The series elicited a public debate on the ethnic tensions within Israeli society and the portrayal of Middle Eastern-descended people in the media. In a column for Haaretz, political scientist Dr. Dalia Gavrieli Nuri commended, above all, what she regarded as "superb writing" and "a brilliant use of language" for the dialogues. Nuri commented that the series transcended the regular ethnic debate as much as it did genre conventions: "Zaguri is as much about Moroccan-descended Jews in Israel as Lord of the Flies is about British children... It is also virtually impossible to categorize it: is it a Bourekas film? A Telenovela?
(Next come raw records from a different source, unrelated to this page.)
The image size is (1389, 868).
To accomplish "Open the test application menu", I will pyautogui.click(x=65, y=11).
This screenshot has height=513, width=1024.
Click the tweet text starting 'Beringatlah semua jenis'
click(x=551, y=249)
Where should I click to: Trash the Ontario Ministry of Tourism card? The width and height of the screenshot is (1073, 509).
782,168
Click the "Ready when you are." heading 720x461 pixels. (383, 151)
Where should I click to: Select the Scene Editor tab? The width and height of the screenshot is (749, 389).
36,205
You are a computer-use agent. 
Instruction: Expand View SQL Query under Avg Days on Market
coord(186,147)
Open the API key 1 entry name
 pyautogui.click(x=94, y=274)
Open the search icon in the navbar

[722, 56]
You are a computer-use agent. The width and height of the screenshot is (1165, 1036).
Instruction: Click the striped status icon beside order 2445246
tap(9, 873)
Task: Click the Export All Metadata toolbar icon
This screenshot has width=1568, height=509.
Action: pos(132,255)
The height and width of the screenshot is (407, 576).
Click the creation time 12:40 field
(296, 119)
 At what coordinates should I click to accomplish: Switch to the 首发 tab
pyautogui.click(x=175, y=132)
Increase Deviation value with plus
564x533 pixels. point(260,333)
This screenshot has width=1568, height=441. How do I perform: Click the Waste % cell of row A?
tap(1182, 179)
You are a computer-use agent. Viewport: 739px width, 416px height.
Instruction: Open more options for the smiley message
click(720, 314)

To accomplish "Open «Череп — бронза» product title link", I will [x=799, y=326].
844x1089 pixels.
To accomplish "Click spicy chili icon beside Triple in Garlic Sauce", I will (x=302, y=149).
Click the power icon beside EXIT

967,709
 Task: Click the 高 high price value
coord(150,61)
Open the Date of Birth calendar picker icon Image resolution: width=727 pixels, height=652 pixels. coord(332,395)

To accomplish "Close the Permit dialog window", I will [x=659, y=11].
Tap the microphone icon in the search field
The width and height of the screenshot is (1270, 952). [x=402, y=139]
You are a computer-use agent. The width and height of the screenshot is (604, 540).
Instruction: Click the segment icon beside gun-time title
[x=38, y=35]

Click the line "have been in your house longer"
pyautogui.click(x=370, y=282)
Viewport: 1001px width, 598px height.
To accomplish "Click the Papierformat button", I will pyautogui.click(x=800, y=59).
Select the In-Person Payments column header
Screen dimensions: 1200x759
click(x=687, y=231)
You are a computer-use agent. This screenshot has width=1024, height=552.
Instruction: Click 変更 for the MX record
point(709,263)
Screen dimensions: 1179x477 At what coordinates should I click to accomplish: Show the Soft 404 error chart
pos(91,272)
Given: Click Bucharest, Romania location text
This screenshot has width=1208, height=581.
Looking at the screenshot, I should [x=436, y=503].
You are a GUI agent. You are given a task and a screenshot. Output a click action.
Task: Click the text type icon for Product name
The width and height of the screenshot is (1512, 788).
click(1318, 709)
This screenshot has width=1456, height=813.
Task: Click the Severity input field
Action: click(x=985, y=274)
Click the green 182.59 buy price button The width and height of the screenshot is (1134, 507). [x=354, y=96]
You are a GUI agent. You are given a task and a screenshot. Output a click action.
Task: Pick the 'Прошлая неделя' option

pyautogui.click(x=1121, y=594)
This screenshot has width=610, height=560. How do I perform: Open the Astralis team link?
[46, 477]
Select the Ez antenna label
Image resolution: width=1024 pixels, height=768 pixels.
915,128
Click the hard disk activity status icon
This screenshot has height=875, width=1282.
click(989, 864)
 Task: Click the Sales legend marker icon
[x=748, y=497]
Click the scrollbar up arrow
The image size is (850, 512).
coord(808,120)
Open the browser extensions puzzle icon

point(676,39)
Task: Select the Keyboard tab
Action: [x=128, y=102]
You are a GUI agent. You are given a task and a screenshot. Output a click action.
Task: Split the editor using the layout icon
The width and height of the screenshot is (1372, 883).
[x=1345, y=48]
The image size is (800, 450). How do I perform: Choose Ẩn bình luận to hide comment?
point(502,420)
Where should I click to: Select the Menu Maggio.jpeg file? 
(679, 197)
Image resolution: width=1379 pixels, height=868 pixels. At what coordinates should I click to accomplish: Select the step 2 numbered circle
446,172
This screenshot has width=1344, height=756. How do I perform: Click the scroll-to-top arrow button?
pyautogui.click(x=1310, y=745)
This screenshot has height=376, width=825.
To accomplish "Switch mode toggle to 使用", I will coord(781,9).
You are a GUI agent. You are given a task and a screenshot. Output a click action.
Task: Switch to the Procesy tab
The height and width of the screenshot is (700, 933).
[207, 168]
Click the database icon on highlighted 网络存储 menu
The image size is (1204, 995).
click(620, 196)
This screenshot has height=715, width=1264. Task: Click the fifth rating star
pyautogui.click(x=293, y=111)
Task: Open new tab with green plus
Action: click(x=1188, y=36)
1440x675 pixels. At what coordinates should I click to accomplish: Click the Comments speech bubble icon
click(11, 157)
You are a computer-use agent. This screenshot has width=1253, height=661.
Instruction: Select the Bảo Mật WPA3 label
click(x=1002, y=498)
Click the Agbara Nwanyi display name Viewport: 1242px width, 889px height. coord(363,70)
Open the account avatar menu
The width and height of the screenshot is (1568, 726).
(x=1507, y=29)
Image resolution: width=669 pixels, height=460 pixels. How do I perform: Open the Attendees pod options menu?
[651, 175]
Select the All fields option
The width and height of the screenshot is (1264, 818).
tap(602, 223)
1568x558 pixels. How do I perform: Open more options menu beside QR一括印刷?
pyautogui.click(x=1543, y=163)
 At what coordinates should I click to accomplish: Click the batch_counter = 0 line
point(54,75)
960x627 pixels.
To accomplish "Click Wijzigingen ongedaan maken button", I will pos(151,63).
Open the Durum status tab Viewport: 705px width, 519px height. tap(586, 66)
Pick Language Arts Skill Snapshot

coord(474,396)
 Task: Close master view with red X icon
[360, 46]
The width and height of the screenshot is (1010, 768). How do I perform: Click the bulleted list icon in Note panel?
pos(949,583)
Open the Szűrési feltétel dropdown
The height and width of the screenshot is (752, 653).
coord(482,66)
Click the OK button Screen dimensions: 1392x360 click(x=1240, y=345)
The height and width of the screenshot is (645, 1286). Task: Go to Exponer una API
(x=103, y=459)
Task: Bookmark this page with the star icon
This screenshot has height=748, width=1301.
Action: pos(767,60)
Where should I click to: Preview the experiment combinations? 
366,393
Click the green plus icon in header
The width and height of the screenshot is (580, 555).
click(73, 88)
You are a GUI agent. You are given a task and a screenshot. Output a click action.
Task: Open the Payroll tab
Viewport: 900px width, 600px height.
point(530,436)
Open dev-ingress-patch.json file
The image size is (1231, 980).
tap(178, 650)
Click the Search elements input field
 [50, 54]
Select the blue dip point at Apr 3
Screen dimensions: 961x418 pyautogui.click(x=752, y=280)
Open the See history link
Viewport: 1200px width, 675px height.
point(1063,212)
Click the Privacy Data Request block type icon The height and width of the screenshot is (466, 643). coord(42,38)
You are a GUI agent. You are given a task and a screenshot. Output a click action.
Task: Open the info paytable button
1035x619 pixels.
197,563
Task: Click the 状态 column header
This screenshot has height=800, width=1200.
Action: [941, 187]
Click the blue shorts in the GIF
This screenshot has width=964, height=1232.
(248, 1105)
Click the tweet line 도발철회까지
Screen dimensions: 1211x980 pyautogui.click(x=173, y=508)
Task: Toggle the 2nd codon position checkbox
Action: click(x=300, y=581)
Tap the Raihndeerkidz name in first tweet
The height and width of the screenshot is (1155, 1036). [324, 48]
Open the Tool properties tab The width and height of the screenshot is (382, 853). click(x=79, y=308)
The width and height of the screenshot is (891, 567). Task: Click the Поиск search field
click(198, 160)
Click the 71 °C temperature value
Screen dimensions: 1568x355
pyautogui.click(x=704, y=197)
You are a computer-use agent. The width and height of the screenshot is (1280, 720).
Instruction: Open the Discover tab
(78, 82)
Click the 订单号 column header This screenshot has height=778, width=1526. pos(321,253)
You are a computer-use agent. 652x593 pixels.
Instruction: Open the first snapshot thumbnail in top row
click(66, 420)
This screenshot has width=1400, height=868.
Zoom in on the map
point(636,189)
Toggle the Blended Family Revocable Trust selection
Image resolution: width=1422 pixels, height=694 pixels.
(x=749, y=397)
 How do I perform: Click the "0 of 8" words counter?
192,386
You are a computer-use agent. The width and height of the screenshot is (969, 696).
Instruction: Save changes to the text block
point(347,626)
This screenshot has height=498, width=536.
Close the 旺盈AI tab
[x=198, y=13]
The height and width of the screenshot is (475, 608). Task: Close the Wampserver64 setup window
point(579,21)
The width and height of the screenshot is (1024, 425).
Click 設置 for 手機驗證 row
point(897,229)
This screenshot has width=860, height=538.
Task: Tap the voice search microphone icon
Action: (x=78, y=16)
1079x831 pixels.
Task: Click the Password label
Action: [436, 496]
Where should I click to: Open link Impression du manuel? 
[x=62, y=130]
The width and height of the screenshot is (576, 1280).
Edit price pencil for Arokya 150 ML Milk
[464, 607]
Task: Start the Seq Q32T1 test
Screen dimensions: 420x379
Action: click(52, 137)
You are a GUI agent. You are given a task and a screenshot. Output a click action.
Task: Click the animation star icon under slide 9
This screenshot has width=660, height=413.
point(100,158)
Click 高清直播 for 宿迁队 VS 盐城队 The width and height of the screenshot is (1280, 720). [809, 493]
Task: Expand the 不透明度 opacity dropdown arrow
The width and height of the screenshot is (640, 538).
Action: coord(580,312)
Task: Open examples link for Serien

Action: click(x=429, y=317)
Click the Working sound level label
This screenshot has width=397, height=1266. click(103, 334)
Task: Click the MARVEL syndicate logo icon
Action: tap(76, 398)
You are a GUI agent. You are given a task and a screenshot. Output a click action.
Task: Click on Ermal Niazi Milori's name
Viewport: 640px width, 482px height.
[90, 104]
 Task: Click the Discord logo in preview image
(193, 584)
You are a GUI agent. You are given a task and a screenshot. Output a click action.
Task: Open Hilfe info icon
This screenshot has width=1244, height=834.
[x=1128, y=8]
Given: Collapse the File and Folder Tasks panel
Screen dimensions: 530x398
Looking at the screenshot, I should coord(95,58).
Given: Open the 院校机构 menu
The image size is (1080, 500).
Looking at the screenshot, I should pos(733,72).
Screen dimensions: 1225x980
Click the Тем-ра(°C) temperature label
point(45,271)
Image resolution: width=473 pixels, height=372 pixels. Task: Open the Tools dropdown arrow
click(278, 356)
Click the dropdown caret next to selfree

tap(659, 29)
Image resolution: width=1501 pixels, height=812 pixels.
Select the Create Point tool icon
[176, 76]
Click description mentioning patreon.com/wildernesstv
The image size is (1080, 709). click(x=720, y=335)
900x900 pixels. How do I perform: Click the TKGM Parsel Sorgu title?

Or maybe a moralizing tale?" Veteran Art critic Kobi Niv went as far as stating the programme was "a greater revolution than the '77 Upheaval in regards to the Israeli society's treatment" of the subject: "Zaguri Empires makers reappropriated the condescending, ridiculing manner in which Mizrahim were portrayed by Ashkenazim and their collaborators among the former." Niv interpreted the incest theme implied in the plot, mainly that of Beber and Avishag, as a metaphor for the strongly patriarchal structure of most Mizrahi families, stating: "before they can end the Ashkenazi hegemony from without, they must shatter the patriarchal regime within." Dr. Hani Zubeida regarded the series as merely catering to the existing order. He argued that by having a creator of Middle Eastern descent present his ethnic group as backward and vulgar, in a manner consistent with their prevalent depiction in entertainment, the producers inoculated themselves from charges of racism. In the alternative-viewpoint magazine haO'ketz, edited by the Mizrahi Democratic Rainbow Coalition's leaders Yossi Dahan and Ishak Saporta, Dr. Iris Hefetz-Borchardt sharply condemned Zaguri as an instrument of Ashkenazi oppression, which presented its characters as inferior for commercial ends and also lacked in artistic merit.

In 2016, the series' TV format was sold to the Sony Corporation of America, that considered having David Shore direct an American version. Maor Zaguri was under heavy pressure to direct a third season, in spite of his own opposition to another one. He was eventually persuaded and even wrote five episodes. The series was shelved when lead actor Moshe Ivgy was accused of sexual harassment in March 2016.